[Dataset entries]
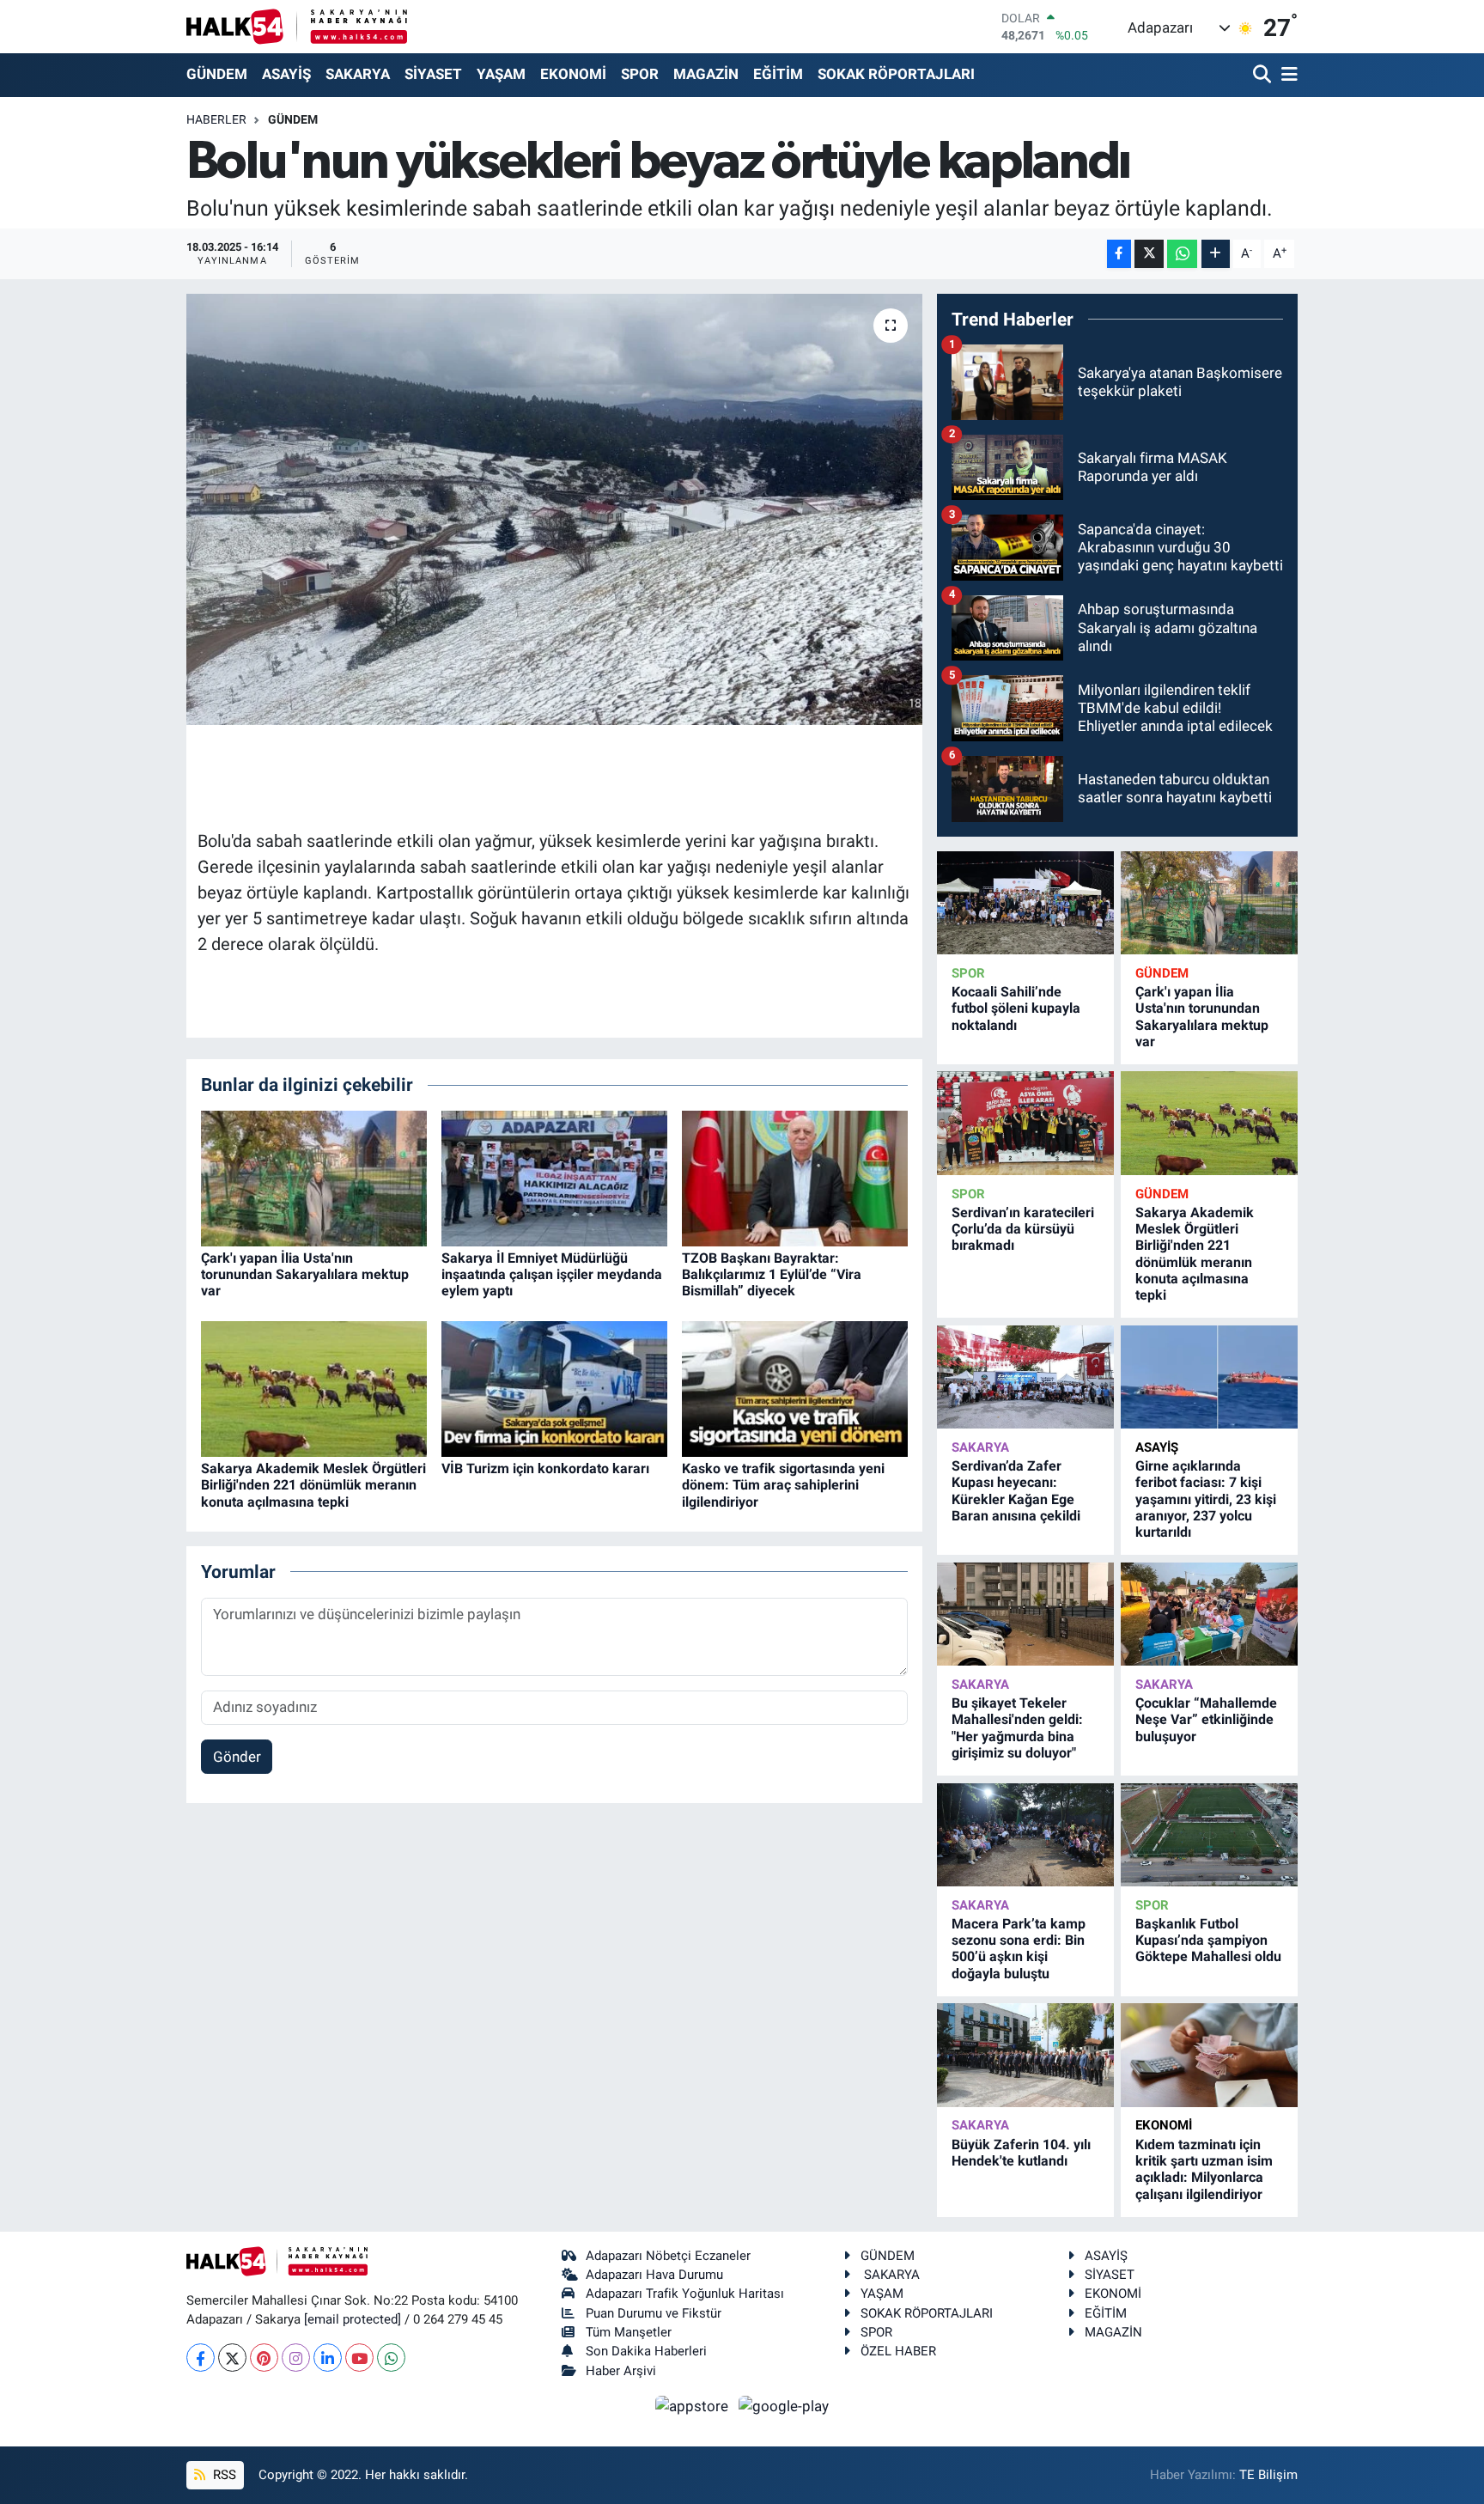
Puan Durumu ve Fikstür (653, 2313)
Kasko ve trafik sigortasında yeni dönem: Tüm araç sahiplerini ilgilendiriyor (783, 1484)
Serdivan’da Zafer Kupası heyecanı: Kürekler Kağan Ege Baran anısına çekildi (1016, 1491)
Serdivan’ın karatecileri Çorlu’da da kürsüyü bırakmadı (1023, 1228)
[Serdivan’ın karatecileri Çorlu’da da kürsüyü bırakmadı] (1025, 1123)
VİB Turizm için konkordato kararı (545, 1468)
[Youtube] (359, 2357)
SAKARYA (357, 73)
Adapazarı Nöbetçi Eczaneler (668, 2255)
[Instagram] (296, 2357)
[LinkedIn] (327, 2357)
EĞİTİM (778, 73)
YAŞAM (501, 73)
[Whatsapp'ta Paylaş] (1182, 254)
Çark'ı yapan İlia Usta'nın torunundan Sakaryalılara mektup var (305, 1274)
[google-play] (784, 2405)
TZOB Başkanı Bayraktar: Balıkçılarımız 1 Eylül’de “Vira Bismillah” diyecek (771, 1274)
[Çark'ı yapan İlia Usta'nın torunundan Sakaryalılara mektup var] (314, 1176)
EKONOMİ (573, 73)
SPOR (640, 73)
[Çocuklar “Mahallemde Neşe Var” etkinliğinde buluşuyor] (1209, 1614)
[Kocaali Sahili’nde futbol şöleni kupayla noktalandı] (1025, 903)
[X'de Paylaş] (1149, 254)
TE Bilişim (1268, 2475)
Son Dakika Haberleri (646, 2351)
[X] (232, 2357)
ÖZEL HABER (898, 2351)
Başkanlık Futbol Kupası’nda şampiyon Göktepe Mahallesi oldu (1208, 1940)
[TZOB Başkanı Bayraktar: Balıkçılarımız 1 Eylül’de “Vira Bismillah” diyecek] (795, 1176)
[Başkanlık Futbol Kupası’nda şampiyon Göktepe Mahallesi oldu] (1209, 1835)
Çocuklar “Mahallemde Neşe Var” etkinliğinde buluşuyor (1206, 1719)
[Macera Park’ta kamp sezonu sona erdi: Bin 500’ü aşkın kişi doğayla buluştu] (1025, 1835)
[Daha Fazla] (1215, 254)
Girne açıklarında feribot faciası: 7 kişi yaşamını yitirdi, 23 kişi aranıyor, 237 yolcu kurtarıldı (1205, 1499)
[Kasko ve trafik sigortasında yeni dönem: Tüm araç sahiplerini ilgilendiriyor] (795, 1387)
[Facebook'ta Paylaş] (1119, 254)
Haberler (216, 119)
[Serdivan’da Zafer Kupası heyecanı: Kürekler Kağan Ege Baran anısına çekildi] (1025, 1377)
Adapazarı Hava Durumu (654, 2274)
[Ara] (1263, 75)
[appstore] (694, 2405)
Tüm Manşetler (629, 2332)
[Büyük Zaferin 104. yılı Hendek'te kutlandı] (1025, 2055)
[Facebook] (200, 2357)
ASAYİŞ (286, 73)
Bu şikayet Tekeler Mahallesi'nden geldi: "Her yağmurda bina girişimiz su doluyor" (1017, 1728)
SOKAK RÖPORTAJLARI (896, 73)
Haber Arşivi (621, 2371)
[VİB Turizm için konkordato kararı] (554, 1387)
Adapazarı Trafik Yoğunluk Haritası (685, 2293)
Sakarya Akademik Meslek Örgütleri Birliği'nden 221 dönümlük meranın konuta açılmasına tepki (313, 1484)
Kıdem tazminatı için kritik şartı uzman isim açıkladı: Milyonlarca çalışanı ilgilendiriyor (1204, 2169)
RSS (223, 2475)
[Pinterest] (264, 2357)
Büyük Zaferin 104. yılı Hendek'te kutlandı (1021, 2152)
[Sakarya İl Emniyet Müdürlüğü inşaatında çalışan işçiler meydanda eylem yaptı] (554, 1176)
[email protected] (352, 2319)
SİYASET (433, 73)
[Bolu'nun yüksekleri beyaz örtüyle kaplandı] (554, 509)
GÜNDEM (216, 73)
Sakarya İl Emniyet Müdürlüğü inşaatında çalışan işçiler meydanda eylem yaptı (551, 1274)
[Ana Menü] (1286, 75)
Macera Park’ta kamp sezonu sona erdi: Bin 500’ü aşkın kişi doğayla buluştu (1019, 1949)
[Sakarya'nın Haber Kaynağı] (296, 26)
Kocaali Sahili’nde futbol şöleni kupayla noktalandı (1016, 1008)
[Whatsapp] (391, 2357)
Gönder (237, 1756)
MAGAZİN (706, 73)
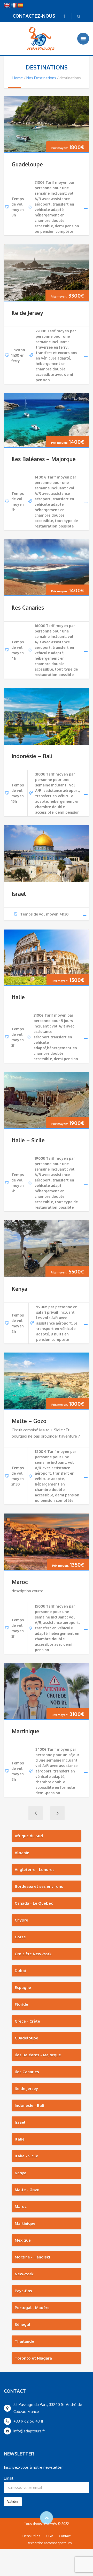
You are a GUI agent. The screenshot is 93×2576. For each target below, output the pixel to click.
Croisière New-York (33, 1953)
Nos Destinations (41, 77)
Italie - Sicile (26, 2155)
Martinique (25, 1731)
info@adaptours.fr (29, 2431)
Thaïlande (24, 2341)
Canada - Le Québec (34, 1903)
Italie (18, 997)
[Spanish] (20, 5)
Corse (20, 1936)
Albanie (22, 1852)
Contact (65, 2536)
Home (17, 77)
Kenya (19, 1288)
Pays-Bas (23, 2290)
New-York (24, 2273)
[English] (7, 5)
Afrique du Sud (29, 1835)
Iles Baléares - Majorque (38, 2054)
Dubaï (20, 1970)
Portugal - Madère (32, 2307)
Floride (21, 2004)
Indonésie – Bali (32, 755)
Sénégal (22, 2324)
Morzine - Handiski (32, 2257)
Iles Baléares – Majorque (44, 458)
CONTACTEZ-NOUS (34, 16)
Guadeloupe (27, 164)
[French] (14, 5)
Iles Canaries (28, 607)
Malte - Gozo (27, 2189)
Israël (19, 893)
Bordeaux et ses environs (39, 1886)
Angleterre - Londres (35, 1869)
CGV (49, 2536)
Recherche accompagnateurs (49, 2543)
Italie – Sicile (28, 1140)
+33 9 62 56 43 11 (28, 2421)
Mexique (23, 2240)
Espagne (23, 1987)
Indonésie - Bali (29, 2105)
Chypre (21, 1920)
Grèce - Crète (27, 2021)
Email (8, 2478)
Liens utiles (31, 2536)
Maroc (20, 1581)
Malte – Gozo (29, 1420)
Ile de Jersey (27, 312)
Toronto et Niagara (33, 2358)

# Work to complete
Each entry should appear again exactly as written, pictures excluded.

# Exercise solution
Puan Durumu ve Fikstür (653, 2313)
Kasko ve trafik sigortasında yeni dönem: Tüm araç sahiplerini ilgilendiriyor (783, 1484)
Serdivan’da Zafer Kupası heyecanı: Kürekler Kağan Ege Baran anısına çekildi (1016, 1491)
Serdivan’ın karatecileri Çorlu’da da kürsüyü bırakmadı (1023, 1228)
[Serdivan’ın karatecileri Çorlu’da da kürsüyü bırakmadı] (1025, 1123)
VİB Turizm için konkordato kararı (545, 1468)
[Youtube] (359, 2357)
SAKARYA (357, 73)
Adapazarı Nöbetçi Eczaneler (668, 2255)
[Instagram] (296, 2357)
[LinkedIn] (327, 2357)
EĞİTİM (778, 73)
YAŞAM (501, 73)
[Whatsapp'ta Paylaş] (1182, 254)
Çark'ı yapan İlia Usta'nın torunundan Sakaryalılara mektup var (305, 1274)
[google-play] (784, 2405)
TZOB Başkanı Bayraktar: Balıkçılarımız 1 Eylül’de “Vira Bismillah” diyecek (771, 1274)
[Çark'ı yapan İlia Usta'nın torunundan Sakaryalılara mektup var] (314, 1176)
EKONOMİ (573, 73)
SPOR (640, 73)
[Çocuklar “Mahallemde Neşe Var” etkinliğinde buluşuyor] (1209, 1614)
[Kocaali Sahili’nde futbol şöleni kupayla noktalandı] (1025, 903)
[X'de Paylaş] (1149, 254)
TE Bilişim (1268, 2475)
Son Dakika Haberleri (646, 2351)
[X] (232, 2357)
ÖZEL HABER (898, 2351)
Başkanlık Futbol Kupası’nda şampiyon Göktepe Mahallesi oldu (1208, 1940)
[TZOB Başkanı Bayraktar: Balıkçılarımız 1 Eylül’de “Vira Bismillah” diyecek] (795, 1176)
[Başkanlık Futbol Kupası’nda şampiyon Göktepe Mahallesi oldu] (1209, 1835)
Çocuklar “Mahallemde Neşe Var” etkinliğinde buluşuyor (1206, 1719)
[Macera Park’ta kamp sezonu sona erdi: Bin 500’ü aşkın kişi doğayla buluştu] (1025, 1835)
[Daha Fazla] (1215, 254)
Girne açıklarında feribot faciası: 7 kişi yaşamını yitirdi, 23 kişi aranıyor, 237 yolcu kurtarıldı (1205, 1499)
[Kasko ve trafik sigortasında yeni dönem: Tüm araç sahiplerini ilgilendiriyor] (795, 1387)
[Facebook'ta Paylaş] (1119, 254)
Haberler (216, 119)
[Serdivan’da Zafer Kupası heyecanı: Kürekler Kağan Ege Baran anısına çekildi] (1025, 1377)
Adapazarı Hava Durumu (654, 2274)
[Ara] (1263, 75)
[appstore] (694, 2405)
Tüm Manşetler (629, 2332)
[Büyük Zaferin 104. yılı Hendek'te kutlandı] (1025, 2055)
[Facebook] (200, 2357)
ASAYİŞ (286, 73)
Bu şikayet Tekeler Mahallesi'nden geldi: "Her yağmurda bina girişimiz su doluyor" (1017, 1728)
SOKAK RÖPORTAJLARI (896, 73)
Haber Arşivi (621, 2371)
[VİB Turizm için konkordato kararı] (554, 1387)
Adapazarı Trafik Yoğunluk Haritası (685, 2293)
Sakarya Akademik Meslek Örgütleri Birliği'nden 221 dönümlük meranın konuta açılmasına tepki (313, 1484)
Kıdem tazminatı için kritik şartı uzman isim açıkladı: Milyonlarca çalışanı ilgilendiriyor (1204, 2169)
RSS (223, 2475)
[Pinterest] (264, 2357)
Büyük Zaferin 104. yılı Hendek'te kutlandı (1021, 2152)
[Sakarya İl Emniyet Müdürlüğü inşaatında çalışan işçiler meydanda eylem yaptı] (554, 1176)
[email protected] (352, 2319)
SİYASET (433, 73)
[Bolu'nun yüksekleri beyaz örtüyle kaplandı] (554, 509)
GÜNDEM (216, 73)
Sakarya İl Emniyet Müdürlüğü inşaatında çalışan işçiler meydanda eylem yaptı (551, 1274)
[Ana Menü] (1286, 75)
Macera Park’ta kamp sezonu sona erdi: Bin 500’ü aşkın kişi doğayla buluştu (1019, 1949)
[Sakarya'nın Haber Kaynağı] (296, 26)
Kocaali Sahili’nde futbol şöleni kupayla noktalandı (1016, 1008)
[Whatsapp] (391, 2357)
Gönder (237, 1756)
MAGAZİN (706, 73)
You are a GUI agent. The screenshot is 93×2576. For each target below, output the pixel to click.
Croisière New-York (33, 1953)
Nos Destinations (41, 77)
Italie - Sicile (26, 2155)
Martinique (25, 1731)
info@adaptours.fr (29, 2431)
Thaïlande (24, 2341)
Canada - Le Québec (34, 1903)
Italie (18, 997)
[Spanish] (20, 5)
Corse (20, 1936)
Albanie (22, 1852)
Contact (65, 2536)
Home (17, 77)
Kenya (19, 1288)
Pays-Bas (23, 2290)
New-York (24, 2273)
[English] (7, 5)
Afrique du Sud (29, 1835)
Iles Baléares - Majorque (38, 2054)
Dubaï (20, 1970)
Portugal - Madère (32, 2307)
Floride (21, 2004)
Indonésie – Bali (32, 755)
Sénégal (22, 2324)
Morzine - Handiski (32, 2257)
Iles Baléares – Majorque (44, 458)
CONTACTEZ-NOUS (34, 16)
Guadeloupe (27, 164)
[French] (14, 5)
Iles Canaries (28, 607)
Malte - Gozo (27, 2189)
Israël (19, 893)
Bordeaux et ses environs (39, 1886)
Angleterre - Londres (35, 1869)
CGV (49, 2536)
Recherche accompagnateurs (49, 2543)
Italie – Sicile (28, 1140)
+33 9 62 56 43 11 (28, 2421)
Mexique (23, 2240)
Espagne (23, 1987)
Indonésie - Bali (29, 2105)
Chypre (21, 1920)
Grèce - Crète (27, 2021)
Email (8, 2478)
Liens utiles (31, 2536)
Maroc (20, 1581)
Malte – Gozo (29, 1420)
Ile de Jersey (27, 312)
Toronto et Niagara (33, 2358)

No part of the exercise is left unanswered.